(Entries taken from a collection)
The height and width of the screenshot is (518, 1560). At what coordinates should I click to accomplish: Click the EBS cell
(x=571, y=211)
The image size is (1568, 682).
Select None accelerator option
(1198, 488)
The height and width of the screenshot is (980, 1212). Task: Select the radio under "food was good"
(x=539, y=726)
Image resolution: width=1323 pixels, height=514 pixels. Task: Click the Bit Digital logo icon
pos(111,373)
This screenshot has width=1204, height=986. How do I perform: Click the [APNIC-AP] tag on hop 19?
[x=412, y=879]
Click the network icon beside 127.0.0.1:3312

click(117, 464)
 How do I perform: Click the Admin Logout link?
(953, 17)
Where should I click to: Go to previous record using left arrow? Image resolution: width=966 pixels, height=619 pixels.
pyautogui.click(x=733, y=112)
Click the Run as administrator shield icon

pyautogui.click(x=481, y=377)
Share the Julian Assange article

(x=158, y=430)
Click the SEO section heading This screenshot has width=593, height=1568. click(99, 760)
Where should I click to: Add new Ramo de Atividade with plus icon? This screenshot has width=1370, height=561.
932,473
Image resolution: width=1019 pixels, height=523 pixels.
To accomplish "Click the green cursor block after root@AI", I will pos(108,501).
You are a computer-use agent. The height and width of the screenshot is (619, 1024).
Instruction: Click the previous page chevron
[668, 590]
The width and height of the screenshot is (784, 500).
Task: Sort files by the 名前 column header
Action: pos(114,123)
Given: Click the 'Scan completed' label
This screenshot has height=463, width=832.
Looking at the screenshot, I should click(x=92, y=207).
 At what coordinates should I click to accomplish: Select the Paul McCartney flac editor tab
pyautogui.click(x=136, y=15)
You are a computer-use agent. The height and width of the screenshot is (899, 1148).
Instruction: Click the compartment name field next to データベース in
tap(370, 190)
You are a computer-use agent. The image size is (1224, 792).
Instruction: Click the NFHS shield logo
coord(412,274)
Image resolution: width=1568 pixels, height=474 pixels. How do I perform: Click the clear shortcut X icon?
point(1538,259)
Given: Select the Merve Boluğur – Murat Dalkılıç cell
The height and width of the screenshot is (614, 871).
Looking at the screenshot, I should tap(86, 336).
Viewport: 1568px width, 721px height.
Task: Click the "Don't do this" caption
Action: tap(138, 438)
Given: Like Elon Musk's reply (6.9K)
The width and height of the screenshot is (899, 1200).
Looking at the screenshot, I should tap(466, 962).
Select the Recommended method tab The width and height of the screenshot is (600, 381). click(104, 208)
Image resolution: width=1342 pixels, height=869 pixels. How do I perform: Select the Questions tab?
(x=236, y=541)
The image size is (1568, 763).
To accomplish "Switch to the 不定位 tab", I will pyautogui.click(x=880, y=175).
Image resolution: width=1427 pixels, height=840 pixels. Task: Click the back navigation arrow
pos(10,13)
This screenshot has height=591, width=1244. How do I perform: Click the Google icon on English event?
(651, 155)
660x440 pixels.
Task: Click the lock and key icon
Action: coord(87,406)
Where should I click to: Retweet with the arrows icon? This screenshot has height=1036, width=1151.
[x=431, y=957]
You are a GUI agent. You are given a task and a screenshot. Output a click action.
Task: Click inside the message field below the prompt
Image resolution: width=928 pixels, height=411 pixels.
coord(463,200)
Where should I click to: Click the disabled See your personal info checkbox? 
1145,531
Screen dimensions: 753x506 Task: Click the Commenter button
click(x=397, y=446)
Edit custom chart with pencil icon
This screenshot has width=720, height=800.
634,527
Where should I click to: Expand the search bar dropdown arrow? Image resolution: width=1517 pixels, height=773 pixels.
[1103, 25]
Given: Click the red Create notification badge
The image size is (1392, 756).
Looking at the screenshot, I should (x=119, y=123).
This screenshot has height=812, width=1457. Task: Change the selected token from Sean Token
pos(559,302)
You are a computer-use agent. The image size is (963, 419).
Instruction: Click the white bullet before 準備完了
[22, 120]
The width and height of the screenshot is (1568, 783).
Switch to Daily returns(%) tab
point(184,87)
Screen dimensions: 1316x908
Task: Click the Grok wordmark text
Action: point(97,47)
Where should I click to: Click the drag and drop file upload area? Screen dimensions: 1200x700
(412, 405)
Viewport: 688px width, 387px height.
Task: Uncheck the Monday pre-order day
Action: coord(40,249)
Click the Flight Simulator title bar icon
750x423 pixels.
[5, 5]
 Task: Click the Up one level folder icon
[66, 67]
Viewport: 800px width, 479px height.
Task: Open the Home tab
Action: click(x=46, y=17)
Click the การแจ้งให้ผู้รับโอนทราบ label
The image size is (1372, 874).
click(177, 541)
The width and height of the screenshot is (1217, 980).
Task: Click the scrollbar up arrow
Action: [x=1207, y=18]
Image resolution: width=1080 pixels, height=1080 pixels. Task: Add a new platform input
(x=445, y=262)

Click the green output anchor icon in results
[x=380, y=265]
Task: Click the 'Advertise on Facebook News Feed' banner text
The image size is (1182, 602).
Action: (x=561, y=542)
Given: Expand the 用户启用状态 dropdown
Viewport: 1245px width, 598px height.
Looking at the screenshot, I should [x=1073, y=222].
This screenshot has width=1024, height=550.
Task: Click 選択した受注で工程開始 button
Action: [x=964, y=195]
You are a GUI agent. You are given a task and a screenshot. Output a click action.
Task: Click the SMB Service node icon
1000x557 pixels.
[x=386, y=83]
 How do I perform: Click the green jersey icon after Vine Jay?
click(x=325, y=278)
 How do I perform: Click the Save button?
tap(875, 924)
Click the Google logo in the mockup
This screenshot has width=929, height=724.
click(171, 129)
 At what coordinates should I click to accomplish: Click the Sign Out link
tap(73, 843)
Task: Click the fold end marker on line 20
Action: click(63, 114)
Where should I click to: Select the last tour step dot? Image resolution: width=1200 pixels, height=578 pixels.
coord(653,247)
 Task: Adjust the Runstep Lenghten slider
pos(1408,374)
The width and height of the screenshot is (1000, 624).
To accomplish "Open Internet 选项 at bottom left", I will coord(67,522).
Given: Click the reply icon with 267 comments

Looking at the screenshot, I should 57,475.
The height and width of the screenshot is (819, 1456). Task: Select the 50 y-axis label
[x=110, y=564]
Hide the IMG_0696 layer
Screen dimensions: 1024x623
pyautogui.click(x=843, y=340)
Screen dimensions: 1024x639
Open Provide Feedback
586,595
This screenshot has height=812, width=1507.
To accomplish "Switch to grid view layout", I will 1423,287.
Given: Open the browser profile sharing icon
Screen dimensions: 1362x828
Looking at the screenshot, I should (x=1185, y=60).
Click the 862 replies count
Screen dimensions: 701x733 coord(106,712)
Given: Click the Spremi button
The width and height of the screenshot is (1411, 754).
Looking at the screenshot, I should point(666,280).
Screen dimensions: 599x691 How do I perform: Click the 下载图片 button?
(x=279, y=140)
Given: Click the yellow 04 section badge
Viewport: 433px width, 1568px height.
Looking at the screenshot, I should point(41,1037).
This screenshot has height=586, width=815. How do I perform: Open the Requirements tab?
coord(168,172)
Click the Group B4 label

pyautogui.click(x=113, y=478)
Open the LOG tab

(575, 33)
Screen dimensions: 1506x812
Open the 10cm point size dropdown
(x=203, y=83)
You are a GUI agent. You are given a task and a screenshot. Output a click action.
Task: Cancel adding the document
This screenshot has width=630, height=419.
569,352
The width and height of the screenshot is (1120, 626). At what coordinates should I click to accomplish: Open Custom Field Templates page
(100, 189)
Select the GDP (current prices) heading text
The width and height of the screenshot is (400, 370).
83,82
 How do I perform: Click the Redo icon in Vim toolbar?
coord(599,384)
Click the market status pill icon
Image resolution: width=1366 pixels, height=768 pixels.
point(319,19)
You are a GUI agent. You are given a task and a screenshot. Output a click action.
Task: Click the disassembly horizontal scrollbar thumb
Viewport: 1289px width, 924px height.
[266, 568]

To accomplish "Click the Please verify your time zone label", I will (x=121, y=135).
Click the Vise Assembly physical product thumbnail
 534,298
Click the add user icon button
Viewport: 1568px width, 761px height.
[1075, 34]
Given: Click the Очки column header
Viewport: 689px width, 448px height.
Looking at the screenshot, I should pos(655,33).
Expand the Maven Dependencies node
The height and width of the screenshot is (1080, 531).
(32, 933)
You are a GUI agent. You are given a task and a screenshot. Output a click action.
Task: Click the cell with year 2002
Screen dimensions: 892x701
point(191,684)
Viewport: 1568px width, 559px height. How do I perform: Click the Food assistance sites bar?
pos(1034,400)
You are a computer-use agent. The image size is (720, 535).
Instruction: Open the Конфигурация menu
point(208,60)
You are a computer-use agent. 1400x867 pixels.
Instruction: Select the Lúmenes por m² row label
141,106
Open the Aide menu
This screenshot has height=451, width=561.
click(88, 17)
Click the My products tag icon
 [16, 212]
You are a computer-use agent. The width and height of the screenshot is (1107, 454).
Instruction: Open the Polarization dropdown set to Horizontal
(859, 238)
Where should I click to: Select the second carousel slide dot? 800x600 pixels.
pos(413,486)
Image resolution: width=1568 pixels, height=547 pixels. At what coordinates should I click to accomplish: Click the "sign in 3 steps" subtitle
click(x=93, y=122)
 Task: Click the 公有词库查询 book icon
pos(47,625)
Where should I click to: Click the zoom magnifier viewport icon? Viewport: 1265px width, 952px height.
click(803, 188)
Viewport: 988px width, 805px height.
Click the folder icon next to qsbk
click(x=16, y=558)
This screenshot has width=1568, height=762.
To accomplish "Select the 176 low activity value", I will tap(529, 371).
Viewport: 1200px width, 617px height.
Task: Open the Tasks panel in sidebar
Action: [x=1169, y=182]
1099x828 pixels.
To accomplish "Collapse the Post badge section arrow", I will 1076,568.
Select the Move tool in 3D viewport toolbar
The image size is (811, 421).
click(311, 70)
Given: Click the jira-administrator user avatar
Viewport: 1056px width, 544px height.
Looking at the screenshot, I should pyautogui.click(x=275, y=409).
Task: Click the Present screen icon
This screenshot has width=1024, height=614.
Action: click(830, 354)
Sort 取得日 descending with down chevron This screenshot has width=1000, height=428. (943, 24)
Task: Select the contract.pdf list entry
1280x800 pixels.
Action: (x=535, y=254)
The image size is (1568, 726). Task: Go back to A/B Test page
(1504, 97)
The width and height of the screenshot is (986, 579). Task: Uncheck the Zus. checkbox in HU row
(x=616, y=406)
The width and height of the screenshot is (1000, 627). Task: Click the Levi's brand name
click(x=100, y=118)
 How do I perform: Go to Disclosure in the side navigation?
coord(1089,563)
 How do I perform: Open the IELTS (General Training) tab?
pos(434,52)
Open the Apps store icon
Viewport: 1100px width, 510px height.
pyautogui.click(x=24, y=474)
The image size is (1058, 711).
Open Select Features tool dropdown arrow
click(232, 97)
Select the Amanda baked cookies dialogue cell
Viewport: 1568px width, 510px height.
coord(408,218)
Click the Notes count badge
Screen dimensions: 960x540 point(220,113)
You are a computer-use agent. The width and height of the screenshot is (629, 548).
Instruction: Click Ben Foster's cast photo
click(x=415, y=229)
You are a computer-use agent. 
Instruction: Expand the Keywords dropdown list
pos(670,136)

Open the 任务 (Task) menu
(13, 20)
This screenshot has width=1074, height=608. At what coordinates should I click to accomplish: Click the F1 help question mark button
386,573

• **Work task**:
All lines above containing the string "section" are to be collected.

• **Task solution**:
Click the SEO section heading This screenshot has width=593, height=1568. click(99, 760)
Given: Click the yellow 04 section badge
To accomplish "Collapse the Post badge section arrow", I will 1076,568.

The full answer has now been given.